TAREFA BREVE 1 -> Traduza para o inglês a seguinte frase do trecho fornecido: "Dentro da minha trajetória no Oficina, ao longo das turnês dos diferentes espetáculos sempre fazíamos uma confraternização da trupe em um dos quartos dos hotéis onde ficávamos hospedados."
TAREFA BREVE 2 -> Segundo o trecho fornecido, quem dirige o espetáculo "Madame"?

TRECHO FORNECIDO ->
- - - -

Madame” é o novo espetáculo teatral assinado pelo dramaturgo Márcio Telles, da Companhia Odara, com direção de Marcelo Drummond. O monólogo tem o próprio Márcio interpretando Madame, figura emblemática que ora está com vestidos, lenços e maquiagem, ora traz para o palco a malandragem e mandinga do famoso capoeirista boêmio, Madame Satã (1900-1976).

O conjunto dessas personas resulta em uma figura emblemática, arisca e cheia de contradições que utiliza de seu cabaré para promover a insurgência da arte considerada “marginal” e a contestação sócio-política de camadas excluídas e preteridas socialmente.

“Dentro da minha trajetória no Oficina, ao longo das turnês dos diferentes espetáculos sempre fazíamos uma confraternização da trupe em um dos quartos dos hotéis onde ficávamos hospedados. Nessas ocasiões eu acabei criando a Madame. Isso acabou pegando e, ao final de cada apresentação, atores e técnicos já perguntavam ‘onde vai ser a festa hoje, Madame? Qual o repertório de hoje, Madame?’ Dentro desse contexto eu transitava muito com o duplo, com o espelho, o gênero. Não à toa, há seis anos tenho um trabalho na Casa Florescer dando aula de interpretação para meninas e mulheres trans que são assistidas”, afirma Telles.

No enredo da peça, Madame ocupa esse terreiro eletrônico que é o Oficina, de forma não linear, transformando-o nesse cabaré que acolhe a luxúria e a cena boêmia, além de reverberar a voz de contestações sociais como o racismo, a LGBTfobia, a intolerância religiosa e a identidade de gênero.

- - - -

DADOS FORNECIDOS ->
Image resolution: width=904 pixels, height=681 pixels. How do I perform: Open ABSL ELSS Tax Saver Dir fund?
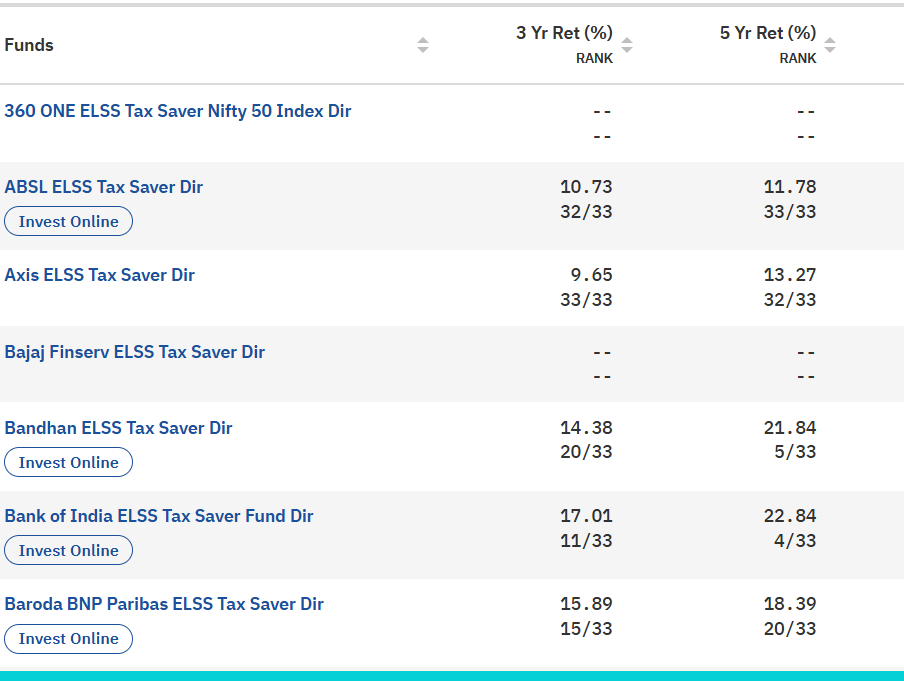(104, 187)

- - - -

RESULTADO FINAL 1 -> Throughout my time at Oficina, during the tours of the different shows, we always held a get-together for the troupe in one of the rooms of the hotels where we were staying.

RESULTADO FINAL 2 -> Marcelo Drummond.